■ **EXERCISE GOAL**: At the line containing "Click the '<!-- End", begin retyping, and stop after the last line of the data; add nothing.

RECORDS PROVIDED Start Marker

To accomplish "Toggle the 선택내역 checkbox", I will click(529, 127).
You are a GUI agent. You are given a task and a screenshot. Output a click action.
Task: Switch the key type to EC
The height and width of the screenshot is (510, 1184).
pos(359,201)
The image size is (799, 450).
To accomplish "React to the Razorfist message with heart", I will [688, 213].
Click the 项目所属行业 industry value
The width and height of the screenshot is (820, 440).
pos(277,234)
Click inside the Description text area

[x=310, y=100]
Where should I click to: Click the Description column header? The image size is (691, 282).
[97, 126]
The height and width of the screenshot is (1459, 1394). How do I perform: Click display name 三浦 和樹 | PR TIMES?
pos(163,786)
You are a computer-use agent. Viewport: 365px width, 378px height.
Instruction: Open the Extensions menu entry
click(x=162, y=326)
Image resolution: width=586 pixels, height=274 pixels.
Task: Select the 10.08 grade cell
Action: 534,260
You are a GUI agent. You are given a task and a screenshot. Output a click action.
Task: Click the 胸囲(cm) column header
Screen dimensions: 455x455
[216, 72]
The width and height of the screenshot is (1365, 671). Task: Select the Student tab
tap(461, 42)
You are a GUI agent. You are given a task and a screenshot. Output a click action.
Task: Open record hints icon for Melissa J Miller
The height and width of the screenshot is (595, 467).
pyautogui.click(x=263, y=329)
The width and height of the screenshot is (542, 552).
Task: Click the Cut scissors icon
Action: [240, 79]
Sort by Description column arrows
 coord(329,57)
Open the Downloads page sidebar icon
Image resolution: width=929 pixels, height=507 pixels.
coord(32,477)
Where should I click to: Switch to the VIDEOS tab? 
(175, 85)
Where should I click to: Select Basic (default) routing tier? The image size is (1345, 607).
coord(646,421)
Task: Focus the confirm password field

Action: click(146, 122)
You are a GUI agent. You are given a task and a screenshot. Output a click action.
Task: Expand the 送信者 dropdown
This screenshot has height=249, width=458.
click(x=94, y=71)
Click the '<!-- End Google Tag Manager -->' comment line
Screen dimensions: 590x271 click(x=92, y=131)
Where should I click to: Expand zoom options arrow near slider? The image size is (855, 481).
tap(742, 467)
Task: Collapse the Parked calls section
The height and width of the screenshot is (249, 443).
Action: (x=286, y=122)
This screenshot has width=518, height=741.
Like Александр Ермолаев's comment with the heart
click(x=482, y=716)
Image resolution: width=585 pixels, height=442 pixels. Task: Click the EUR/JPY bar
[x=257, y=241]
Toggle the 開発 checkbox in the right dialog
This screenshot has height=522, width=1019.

RECORDS PROVIDED End Marker

■ **EXPECTED OUTPUT**:
Click the '<!-- End Google Tag Manager -->' comment line
Screen dimensions: 590x271 click(x=92, y=131)
Where should I click to: Expand zoom options arrow near slider? The image size is (855, 481).
tap(742, 467)
Task: Collapse the Parked calls section
The height and width of the screenshot is (249, 443).
Action: (x=286, y=122)
This screenshot has width=518, height=741.
Like Александр Ермолаев's comment with the heart
click(x=482, y=716)
Image resolution: width=585 pixels, height=442 pixels. Task: Click the EUR/JPY bar
[x=257, y=241]
Toggle the 開発 checkbox in the right dialog
This screenshot has height=522, width=1019.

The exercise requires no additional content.